-- Thomas SowellWhat does the history of thousands of years of price controls tell us?
The first thing undermined or destroyed is self-rationing. When you pay the full price of going to a doctor, you go there when you have a broken leg but not when you have the sniffles or a minor skin rash. When the government makes health care "affordable," you go there for sniffles and a minor skin rash.
The underlying reality has not changed, however. The doctor's time is still limited, and the time that you take up with your sniffles or skin rash is time that somebody else with a broken leg -- or perhaps cancer -- has to wait to get an appointment.
Government-run health care systems in countries around the world have longer waits -- sometimes months -- to get medical attention. In other words, the rationing goes on, but more haphazardly, because prices do not force people to ration themselves according to the seriousness of their problem.
It is the same story when housing prices are controlled by government. Rent control has allowed some people to take up more housing space than they would if they had to pay the full price that reflects other people's demand for housing.
The net result, whether in New York or San Francisco or elsewhere, is a lot of apartments with just one person living in each, and lots of families who cannot find a vacant place to move into.

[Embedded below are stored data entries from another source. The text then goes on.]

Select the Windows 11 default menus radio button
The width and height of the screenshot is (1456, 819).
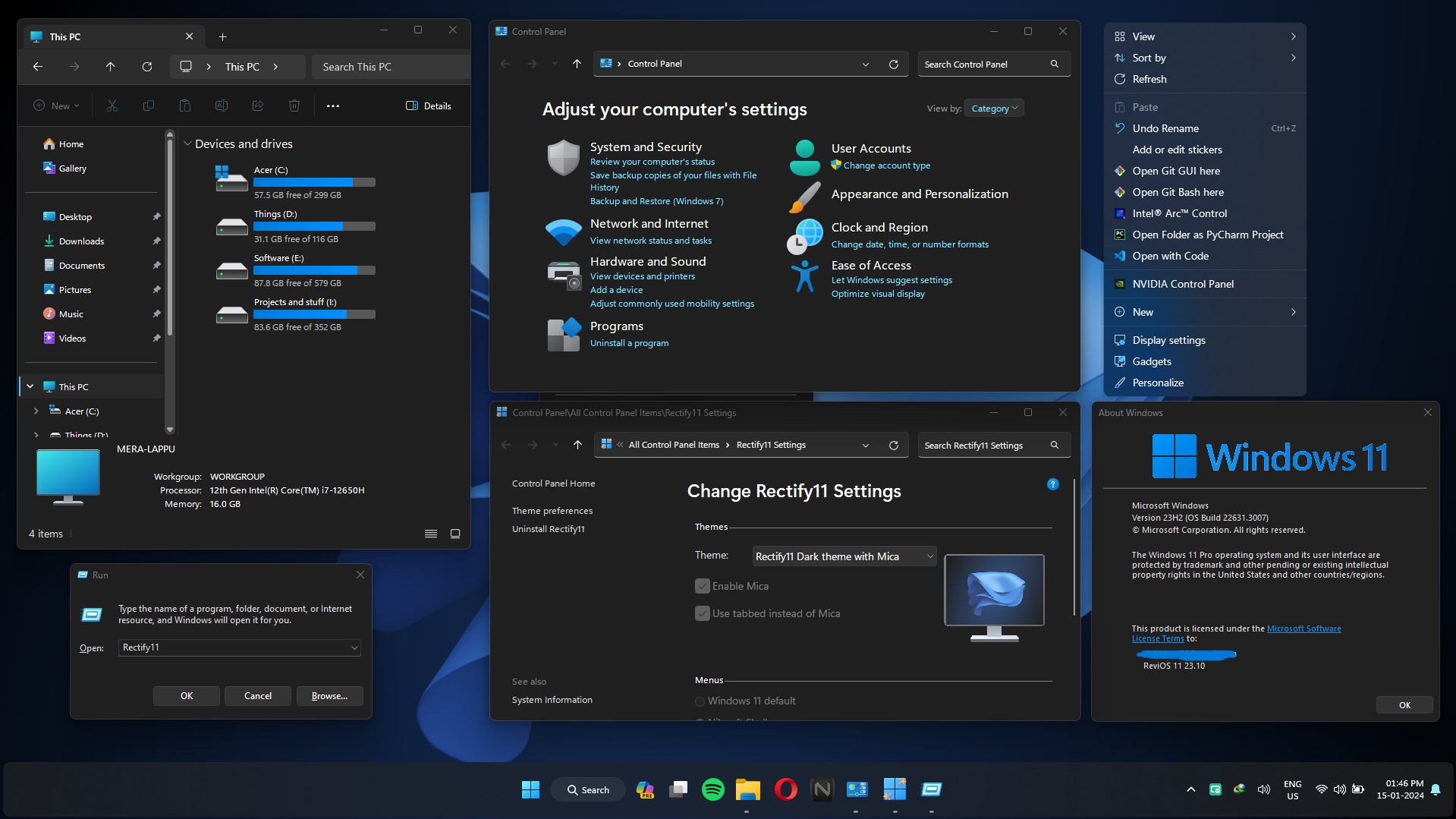coord(700,701)
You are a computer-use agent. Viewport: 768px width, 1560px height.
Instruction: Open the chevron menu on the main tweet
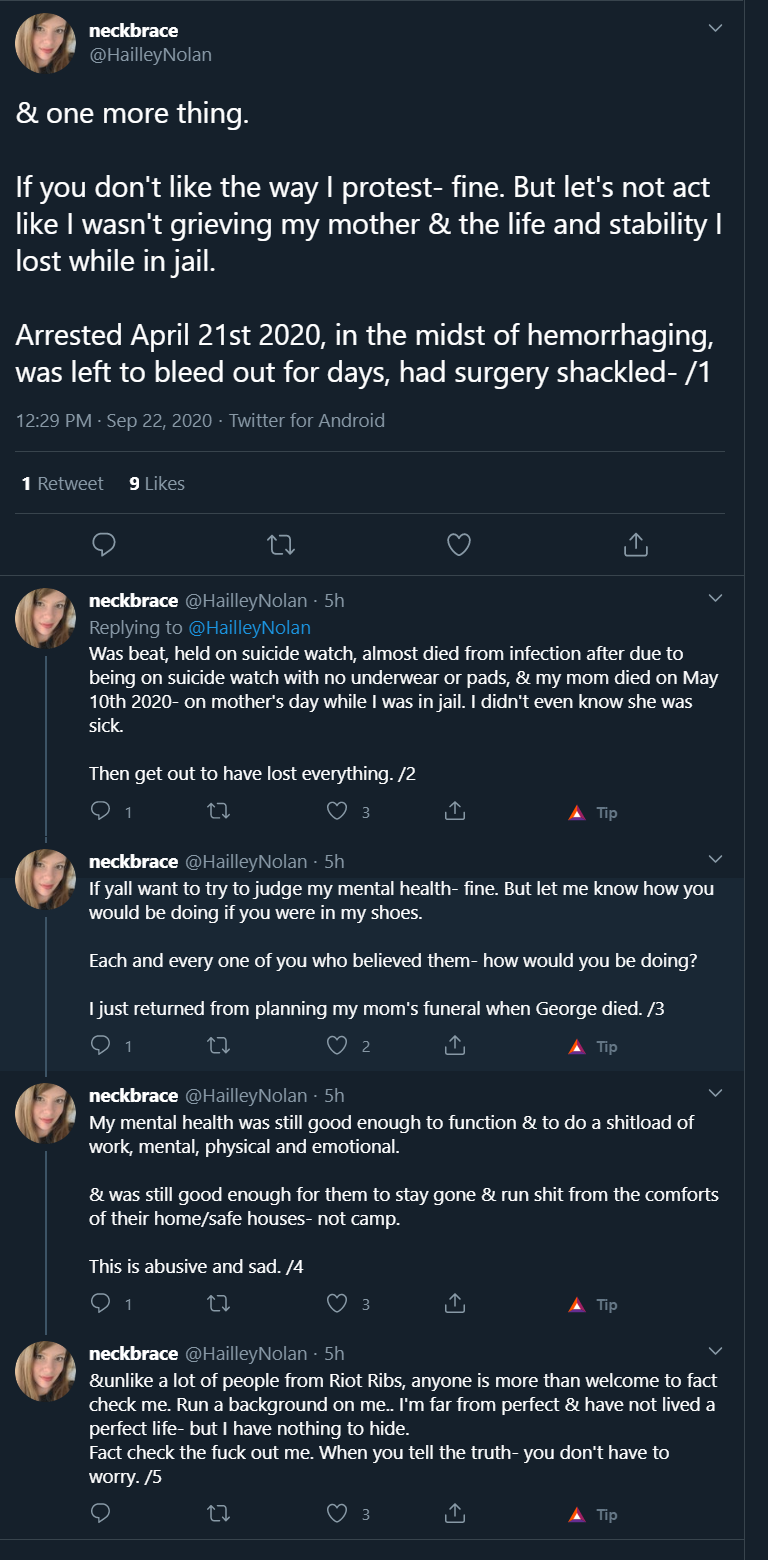pos(715,28)
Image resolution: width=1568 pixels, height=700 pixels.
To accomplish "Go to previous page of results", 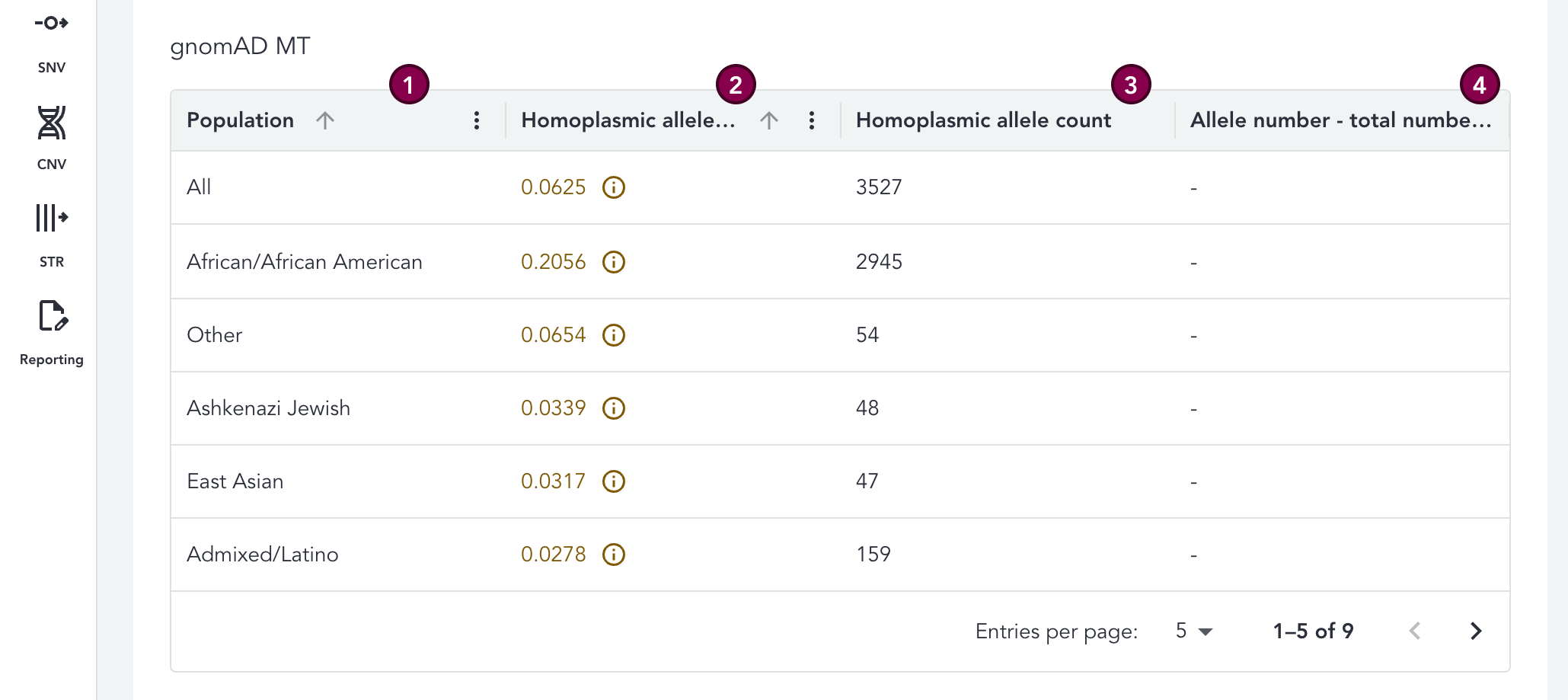I will point(1415,631).
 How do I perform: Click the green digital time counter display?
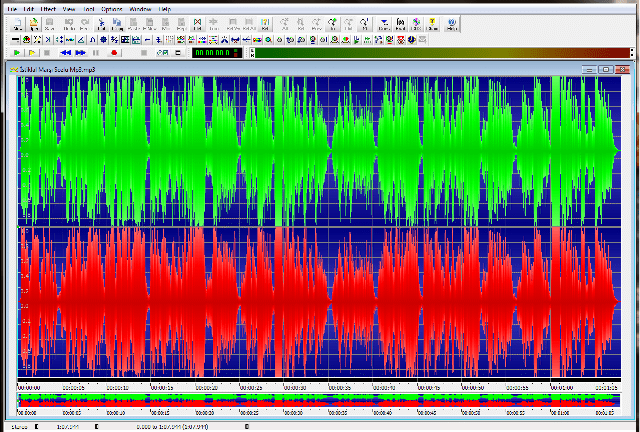pos(214,52)
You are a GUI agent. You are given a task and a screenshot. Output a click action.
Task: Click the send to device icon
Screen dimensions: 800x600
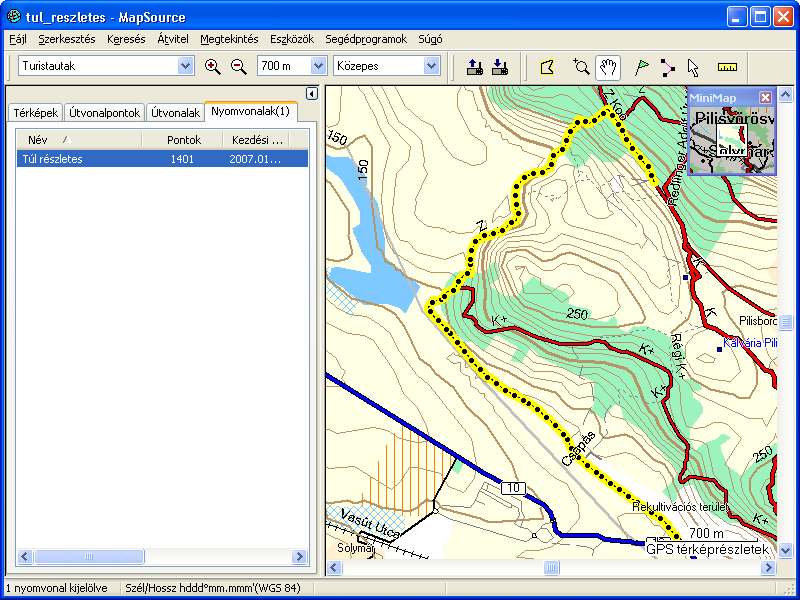click(x=475, y=67)
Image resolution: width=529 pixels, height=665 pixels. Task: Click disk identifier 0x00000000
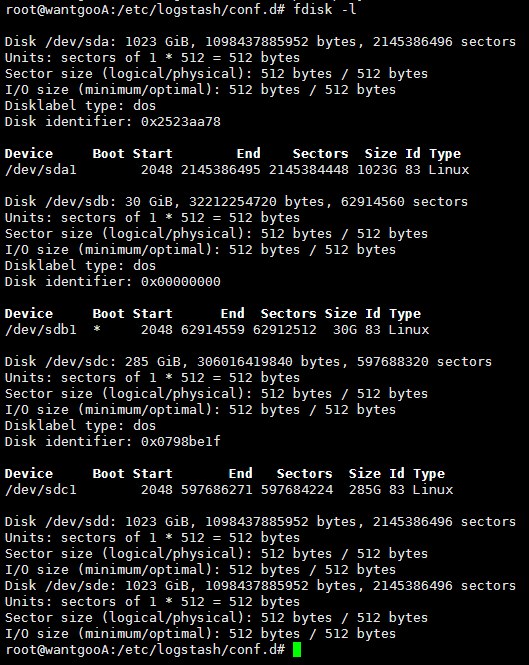pyautogui.click(x=181, y=282)
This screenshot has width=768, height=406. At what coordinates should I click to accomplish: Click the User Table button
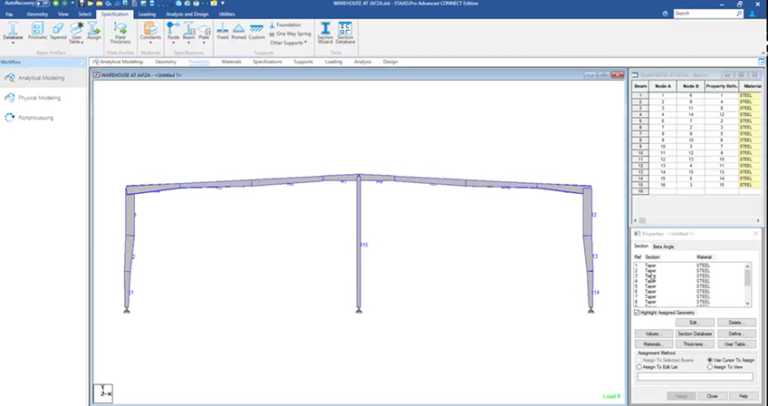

Housing shortages have resulted from rent control in cities around the world.
Housing shortages mean that some people are forced to live far from their jobs and commute, and some become homeless on the street. Homelessness tends to be greater in cities with rent control -- New York and San Francisco again being classic examples.
Economists have long been saying that there is no free lunch but politicians get elected by promising free lunches. Controlling prices creates the illusion of free lunches.